KeywordsPeriodontal disease; Subgingival plaque; Dog; Bacteria
Subgingival plaque is the most important aetiological factor of periodontal disease. Specific ecologic relation between subgingival microbial species of different virulence initiates gingival inflammation and subsequently causes periodontal destruction. Purpose of this study was to investigate this relationship and correlate it with the periodontal pocket depth. For this purpose, 18 whole genomic DNA probes constructed for human periopathogens and the “checkerboard” DNA-DNA hybridization were used to evaluate 128 plaque samples collected from 16 Beagle dogs.

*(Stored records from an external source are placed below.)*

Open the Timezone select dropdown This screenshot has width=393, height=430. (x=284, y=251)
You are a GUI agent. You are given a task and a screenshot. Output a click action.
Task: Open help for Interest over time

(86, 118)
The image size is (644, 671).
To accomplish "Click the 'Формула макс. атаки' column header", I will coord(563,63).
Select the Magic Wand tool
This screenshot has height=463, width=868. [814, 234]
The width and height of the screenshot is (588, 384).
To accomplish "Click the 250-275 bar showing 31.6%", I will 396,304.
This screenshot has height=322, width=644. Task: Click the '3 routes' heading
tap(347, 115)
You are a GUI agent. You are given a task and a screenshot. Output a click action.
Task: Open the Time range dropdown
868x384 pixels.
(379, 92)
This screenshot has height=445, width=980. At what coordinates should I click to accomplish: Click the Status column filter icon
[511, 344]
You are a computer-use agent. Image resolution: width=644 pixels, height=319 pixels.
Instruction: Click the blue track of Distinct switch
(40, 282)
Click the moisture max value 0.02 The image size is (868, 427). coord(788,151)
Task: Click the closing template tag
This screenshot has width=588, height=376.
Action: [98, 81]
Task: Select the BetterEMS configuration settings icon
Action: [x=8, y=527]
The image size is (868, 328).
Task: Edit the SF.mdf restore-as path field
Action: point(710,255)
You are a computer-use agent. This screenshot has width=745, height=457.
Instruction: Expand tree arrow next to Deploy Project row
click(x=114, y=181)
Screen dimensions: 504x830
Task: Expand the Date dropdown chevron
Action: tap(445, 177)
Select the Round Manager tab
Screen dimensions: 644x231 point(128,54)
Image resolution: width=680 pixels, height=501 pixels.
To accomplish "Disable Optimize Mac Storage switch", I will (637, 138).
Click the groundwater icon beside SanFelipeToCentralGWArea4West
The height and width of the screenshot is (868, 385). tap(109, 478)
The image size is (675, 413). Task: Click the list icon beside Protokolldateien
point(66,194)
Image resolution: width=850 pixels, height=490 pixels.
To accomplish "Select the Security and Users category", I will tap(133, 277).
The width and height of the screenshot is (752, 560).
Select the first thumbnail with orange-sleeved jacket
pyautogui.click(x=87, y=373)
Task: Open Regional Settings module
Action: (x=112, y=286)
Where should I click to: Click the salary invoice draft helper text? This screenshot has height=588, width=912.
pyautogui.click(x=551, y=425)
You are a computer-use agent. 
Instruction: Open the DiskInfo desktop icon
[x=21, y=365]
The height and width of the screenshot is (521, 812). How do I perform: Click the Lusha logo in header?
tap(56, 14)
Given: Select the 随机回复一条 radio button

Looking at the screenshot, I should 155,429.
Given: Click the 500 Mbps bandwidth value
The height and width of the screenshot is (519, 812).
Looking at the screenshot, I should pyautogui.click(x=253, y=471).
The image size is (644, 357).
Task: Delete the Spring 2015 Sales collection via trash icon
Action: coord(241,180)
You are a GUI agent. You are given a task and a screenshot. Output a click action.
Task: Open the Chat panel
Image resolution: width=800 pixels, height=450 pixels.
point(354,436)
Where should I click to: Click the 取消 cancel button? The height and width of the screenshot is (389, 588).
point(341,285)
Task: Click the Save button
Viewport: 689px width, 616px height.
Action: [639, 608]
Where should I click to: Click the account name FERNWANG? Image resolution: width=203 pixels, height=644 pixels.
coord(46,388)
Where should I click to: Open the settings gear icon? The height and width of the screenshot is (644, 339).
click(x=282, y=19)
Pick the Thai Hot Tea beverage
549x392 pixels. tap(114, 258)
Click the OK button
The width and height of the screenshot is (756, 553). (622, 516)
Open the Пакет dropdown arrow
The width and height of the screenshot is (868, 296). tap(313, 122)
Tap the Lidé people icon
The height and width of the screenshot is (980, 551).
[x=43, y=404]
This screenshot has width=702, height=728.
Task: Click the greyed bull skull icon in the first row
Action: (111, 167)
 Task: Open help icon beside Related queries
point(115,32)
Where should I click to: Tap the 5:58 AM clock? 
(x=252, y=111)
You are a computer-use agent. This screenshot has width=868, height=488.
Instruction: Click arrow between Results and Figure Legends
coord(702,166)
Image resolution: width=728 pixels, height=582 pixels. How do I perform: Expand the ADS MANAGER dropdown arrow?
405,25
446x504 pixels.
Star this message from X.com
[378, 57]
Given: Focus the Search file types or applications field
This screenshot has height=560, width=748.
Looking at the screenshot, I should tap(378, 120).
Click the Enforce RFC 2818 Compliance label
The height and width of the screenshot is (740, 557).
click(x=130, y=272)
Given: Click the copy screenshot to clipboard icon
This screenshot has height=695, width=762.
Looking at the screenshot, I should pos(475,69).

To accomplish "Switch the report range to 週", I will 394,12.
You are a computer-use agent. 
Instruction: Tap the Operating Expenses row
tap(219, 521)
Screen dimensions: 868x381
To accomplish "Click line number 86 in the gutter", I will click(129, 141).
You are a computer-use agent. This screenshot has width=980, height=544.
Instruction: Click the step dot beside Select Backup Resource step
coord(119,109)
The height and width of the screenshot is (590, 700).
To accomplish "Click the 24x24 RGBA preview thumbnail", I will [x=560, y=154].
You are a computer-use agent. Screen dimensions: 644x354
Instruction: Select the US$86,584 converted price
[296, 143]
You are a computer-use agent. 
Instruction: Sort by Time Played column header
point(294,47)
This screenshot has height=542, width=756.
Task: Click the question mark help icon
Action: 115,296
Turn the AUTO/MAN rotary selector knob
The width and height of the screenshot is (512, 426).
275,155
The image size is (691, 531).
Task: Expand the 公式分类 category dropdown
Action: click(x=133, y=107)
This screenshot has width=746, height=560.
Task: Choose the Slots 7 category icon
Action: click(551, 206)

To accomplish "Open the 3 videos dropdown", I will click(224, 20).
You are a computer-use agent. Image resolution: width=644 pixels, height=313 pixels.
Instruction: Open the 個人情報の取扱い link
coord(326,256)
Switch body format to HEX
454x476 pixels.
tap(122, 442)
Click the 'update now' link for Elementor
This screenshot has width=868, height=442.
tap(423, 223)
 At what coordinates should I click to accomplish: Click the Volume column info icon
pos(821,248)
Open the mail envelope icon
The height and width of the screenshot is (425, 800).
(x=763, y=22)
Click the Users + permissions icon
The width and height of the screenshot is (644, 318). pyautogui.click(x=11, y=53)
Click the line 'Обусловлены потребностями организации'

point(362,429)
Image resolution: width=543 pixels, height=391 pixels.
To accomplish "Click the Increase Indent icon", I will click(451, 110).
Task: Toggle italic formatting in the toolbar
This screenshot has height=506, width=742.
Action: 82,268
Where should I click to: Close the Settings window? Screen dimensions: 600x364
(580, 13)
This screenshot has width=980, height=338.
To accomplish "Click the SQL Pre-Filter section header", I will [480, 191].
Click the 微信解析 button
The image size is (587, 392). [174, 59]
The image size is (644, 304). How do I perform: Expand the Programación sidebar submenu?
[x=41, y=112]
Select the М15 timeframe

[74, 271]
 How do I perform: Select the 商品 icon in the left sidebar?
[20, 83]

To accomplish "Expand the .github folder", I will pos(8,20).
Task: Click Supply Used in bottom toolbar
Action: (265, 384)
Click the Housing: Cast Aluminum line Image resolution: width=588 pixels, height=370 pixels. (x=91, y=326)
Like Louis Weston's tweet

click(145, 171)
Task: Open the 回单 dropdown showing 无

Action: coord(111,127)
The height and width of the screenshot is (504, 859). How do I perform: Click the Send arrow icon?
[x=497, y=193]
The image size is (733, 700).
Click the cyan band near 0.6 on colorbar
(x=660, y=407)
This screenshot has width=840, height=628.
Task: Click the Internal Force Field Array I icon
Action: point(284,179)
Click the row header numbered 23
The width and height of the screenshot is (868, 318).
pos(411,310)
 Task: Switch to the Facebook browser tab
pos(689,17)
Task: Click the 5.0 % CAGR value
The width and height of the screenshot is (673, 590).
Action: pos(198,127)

All investigated species were detected in all sites and complex microbial communities were recognized. Microbial counts and biofilm complexity seem to differ depending on the animal’s periodontal pockets depth, although these differences did not reach statistical significance. Results of the current study suggested that i) the “checkerboard” DNA-DNA hybridization technique, despite its limitations, can provide interesting information about oral microbiota in dogs ii) potentially zoonotic bacteria were detected in all dogs iii) results are in accordance with other researchers’ findings regarding the synergistic activity of oral microorganisms in dogs’ periodontal disease.